- WHAT THE TASK ASKS
From the first line of the entries below, reproduce everything exactly through the line with "Contact Us (2254, 1372)", and nothing more.

- WORKING DATA
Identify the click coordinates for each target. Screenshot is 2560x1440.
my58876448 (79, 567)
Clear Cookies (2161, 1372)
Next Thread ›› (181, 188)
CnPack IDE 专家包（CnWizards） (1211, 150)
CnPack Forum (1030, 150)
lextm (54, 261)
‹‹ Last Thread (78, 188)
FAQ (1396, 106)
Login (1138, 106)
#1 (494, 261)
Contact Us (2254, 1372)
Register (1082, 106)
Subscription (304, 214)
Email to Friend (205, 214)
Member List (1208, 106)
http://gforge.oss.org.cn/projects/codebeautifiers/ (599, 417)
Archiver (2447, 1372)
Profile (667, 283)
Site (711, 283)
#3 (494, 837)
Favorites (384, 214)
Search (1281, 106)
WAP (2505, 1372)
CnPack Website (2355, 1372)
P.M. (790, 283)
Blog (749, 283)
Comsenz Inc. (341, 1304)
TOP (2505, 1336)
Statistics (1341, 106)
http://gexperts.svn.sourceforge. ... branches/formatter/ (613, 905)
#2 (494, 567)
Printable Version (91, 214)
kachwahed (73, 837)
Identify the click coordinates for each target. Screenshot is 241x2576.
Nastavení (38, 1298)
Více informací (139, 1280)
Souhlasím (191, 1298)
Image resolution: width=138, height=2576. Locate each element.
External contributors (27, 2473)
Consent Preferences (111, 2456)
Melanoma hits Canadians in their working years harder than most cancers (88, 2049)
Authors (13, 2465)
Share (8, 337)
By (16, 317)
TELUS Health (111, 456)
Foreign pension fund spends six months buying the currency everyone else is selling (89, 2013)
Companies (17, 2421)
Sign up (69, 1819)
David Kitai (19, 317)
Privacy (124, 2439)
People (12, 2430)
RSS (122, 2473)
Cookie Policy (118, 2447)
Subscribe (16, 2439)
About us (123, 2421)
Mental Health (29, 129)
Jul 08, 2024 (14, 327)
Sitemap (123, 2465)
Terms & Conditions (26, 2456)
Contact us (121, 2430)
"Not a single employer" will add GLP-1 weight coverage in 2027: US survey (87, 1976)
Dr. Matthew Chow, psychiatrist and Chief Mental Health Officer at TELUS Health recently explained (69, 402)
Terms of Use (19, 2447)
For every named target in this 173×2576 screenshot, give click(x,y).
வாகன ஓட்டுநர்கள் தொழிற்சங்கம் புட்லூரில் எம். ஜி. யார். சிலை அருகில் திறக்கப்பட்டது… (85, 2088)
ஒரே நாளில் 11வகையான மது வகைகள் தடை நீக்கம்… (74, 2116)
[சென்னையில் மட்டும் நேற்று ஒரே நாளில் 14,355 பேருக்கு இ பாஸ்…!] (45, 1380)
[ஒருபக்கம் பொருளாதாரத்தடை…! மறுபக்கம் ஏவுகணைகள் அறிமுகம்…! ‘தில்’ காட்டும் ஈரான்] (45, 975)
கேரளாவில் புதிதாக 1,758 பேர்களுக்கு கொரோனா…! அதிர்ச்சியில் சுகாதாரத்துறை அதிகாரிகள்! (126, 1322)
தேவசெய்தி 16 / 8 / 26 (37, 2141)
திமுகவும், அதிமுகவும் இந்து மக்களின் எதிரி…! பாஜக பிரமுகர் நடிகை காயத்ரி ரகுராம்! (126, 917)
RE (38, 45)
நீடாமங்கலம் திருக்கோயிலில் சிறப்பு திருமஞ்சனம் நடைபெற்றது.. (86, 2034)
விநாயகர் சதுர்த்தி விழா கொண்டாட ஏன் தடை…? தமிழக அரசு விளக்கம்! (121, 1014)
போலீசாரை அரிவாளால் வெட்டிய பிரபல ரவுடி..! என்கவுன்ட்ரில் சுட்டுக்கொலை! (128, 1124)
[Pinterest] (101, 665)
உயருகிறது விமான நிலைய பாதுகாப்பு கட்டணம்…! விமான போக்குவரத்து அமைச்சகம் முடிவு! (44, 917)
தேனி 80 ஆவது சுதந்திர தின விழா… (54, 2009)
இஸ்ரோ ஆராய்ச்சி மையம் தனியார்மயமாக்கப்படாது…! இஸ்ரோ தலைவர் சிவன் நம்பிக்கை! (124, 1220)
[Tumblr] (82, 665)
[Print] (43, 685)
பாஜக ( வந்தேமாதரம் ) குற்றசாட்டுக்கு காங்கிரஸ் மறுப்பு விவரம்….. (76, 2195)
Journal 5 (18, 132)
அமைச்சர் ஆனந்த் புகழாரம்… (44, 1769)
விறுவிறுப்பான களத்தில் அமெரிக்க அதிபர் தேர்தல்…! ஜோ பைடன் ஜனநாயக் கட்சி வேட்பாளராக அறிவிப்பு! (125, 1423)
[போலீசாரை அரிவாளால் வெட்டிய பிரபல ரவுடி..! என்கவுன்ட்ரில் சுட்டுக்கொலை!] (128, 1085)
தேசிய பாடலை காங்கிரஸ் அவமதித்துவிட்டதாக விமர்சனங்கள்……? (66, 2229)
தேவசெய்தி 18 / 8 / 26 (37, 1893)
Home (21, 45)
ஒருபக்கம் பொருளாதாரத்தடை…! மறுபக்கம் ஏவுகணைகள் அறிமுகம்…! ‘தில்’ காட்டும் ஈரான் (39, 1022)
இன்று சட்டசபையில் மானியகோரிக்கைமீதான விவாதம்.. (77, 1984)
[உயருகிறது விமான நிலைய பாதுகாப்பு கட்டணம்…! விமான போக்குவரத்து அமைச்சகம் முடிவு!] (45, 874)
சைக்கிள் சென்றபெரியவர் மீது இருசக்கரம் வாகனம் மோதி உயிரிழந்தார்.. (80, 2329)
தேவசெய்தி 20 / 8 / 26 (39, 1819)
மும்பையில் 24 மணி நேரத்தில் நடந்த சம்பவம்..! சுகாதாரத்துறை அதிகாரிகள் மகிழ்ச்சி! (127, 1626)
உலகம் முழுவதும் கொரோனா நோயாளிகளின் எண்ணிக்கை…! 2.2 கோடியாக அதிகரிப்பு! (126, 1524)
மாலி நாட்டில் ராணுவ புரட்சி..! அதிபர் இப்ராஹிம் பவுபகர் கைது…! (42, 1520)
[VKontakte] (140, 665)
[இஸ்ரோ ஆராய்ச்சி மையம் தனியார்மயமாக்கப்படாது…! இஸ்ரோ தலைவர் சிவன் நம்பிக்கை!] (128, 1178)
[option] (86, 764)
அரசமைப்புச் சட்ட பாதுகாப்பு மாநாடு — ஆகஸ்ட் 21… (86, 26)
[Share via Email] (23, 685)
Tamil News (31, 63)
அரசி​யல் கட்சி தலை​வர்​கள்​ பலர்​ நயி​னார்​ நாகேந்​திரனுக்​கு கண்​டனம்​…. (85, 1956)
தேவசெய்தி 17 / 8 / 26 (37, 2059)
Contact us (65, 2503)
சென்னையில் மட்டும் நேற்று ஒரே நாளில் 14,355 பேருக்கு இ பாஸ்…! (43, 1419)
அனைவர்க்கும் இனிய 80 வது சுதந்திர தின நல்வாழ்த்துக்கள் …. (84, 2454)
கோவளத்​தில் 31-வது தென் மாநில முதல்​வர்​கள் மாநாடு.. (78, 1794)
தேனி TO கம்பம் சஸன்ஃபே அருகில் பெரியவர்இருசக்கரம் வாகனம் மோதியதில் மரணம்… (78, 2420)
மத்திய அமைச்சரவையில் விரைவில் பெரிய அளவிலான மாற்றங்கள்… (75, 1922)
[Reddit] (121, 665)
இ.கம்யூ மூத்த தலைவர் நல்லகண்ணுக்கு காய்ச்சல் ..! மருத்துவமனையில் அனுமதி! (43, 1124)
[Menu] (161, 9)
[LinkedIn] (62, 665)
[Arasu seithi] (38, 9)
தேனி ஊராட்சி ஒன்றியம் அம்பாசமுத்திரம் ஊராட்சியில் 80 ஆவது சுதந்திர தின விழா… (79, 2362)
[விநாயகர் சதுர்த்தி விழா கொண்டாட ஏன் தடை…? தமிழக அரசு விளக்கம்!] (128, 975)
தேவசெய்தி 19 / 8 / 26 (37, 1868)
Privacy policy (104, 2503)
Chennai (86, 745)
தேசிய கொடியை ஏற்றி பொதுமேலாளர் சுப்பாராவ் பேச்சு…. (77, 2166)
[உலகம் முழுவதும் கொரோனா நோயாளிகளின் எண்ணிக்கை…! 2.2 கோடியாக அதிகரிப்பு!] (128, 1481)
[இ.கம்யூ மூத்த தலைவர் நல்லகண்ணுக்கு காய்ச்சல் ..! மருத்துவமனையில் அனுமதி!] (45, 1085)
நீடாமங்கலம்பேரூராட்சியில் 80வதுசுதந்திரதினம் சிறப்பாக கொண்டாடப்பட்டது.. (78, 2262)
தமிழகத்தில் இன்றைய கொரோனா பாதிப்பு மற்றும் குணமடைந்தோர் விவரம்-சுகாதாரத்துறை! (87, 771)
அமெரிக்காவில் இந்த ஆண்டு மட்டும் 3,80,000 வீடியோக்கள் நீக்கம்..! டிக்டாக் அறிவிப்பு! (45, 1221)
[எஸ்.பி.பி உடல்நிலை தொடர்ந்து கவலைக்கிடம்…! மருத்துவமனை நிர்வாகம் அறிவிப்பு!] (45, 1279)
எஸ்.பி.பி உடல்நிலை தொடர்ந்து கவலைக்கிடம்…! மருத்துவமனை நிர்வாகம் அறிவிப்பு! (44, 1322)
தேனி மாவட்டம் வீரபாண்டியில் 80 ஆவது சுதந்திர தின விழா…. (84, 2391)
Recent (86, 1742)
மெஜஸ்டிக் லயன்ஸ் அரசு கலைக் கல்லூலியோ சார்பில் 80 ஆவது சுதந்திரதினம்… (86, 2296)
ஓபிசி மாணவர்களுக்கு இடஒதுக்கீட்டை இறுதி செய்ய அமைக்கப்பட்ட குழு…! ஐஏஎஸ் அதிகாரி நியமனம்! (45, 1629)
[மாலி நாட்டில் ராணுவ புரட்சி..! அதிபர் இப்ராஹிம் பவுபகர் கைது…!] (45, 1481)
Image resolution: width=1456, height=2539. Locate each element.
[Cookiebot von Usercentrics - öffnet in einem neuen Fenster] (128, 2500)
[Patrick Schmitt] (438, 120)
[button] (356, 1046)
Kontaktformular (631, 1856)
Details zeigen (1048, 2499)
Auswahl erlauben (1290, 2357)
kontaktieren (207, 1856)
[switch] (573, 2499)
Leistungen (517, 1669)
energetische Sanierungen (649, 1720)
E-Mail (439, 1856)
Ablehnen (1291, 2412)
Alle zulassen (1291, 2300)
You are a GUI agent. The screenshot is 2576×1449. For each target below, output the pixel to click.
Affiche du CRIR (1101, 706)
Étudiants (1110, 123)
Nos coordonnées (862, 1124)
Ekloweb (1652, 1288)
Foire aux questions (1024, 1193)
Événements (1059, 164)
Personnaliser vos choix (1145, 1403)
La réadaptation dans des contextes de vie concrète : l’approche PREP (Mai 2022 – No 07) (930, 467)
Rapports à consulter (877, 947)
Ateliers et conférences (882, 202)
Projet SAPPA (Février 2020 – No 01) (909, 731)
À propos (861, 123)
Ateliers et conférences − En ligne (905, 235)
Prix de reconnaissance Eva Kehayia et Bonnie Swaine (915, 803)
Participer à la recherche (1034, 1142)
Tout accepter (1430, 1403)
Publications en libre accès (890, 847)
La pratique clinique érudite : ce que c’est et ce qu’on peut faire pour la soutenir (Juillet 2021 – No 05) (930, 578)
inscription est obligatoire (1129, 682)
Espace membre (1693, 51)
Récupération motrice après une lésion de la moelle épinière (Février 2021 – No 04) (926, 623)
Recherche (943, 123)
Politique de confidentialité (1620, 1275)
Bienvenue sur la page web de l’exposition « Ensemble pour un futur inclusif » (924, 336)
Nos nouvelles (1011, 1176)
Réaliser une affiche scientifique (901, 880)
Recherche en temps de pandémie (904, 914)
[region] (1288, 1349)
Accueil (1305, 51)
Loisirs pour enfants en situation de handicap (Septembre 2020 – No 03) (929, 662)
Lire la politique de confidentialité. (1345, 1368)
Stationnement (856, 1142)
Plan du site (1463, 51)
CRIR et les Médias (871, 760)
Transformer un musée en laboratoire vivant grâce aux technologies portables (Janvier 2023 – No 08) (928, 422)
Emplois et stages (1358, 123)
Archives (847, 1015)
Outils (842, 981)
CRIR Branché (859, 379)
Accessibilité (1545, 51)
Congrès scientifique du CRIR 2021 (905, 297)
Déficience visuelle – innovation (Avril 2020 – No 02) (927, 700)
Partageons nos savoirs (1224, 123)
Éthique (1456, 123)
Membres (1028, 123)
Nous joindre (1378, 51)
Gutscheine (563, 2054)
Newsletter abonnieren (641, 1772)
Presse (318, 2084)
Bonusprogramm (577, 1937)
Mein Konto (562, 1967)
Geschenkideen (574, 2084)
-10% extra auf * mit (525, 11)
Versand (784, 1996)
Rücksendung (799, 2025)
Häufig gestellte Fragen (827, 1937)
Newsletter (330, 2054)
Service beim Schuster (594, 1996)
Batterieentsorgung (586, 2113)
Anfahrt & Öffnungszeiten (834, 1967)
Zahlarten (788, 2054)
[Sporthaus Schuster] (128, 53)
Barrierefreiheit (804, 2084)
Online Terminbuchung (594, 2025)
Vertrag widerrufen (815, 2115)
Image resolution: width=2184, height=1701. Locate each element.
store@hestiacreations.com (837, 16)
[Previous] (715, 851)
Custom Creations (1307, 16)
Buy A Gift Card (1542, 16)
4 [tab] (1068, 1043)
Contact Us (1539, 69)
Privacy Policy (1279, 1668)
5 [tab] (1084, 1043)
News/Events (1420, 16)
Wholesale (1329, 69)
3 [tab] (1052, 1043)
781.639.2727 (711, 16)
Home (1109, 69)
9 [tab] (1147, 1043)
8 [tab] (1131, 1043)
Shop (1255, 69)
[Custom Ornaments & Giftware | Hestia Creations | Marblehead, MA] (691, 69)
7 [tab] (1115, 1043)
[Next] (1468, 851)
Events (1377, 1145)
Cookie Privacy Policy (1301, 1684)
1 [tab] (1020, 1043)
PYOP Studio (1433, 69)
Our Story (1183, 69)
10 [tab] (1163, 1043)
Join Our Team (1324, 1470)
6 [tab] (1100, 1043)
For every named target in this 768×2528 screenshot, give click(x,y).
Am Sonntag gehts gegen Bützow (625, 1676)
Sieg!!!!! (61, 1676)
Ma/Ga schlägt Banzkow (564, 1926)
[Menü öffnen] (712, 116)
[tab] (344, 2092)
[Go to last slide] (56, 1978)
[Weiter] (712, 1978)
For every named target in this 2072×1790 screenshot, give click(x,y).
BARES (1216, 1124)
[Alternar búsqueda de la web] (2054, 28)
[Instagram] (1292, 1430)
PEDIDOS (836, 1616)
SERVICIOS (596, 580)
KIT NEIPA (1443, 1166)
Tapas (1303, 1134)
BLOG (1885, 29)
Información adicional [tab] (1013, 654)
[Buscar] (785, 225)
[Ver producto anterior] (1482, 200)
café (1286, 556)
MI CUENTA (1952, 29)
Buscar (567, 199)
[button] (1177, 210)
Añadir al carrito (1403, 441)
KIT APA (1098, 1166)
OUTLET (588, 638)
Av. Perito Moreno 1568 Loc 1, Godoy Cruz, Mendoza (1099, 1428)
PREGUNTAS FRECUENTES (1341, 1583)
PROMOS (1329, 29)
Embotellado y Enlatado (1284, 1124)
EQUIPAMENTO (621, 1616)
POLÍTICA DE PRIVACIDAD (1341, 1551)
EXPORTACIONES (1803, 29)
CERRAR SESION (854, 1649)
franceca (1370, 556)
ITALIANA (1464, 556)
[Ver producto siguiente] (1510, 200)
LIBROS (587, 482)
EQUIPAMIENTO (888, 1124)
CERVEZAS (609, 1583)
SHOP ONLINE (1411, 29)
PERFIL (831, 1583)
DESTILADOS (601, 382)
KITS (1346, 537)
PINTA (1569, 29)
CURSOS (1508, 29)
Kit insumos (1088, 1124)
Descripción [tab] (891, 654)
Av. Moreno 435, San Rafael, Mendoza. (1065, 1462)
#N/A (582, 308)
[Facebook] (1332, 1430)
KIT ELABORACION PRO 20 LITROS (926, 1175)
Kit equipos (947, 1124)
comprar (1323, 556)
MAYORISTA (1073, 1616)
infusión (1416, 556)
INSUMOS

- SOLUTION FOR THIS TASK
Identify the click coordinates for each target. Screenshot is 2560x1440.
my58876448 (79, 567)
Clear Cookies (2161, 1372)
Next Thread ›› (181, 188)
CnPack IDE 专家包（CnWizards） (1211, 150)
CnPack Forum (1030, 150)
lextm (54, 261)
‹‹ Last Thread (78, 188)
FAQ (1396, 106)
Login (1138, 106)
#1 (494, 261)
Contact Us (2254, 1372)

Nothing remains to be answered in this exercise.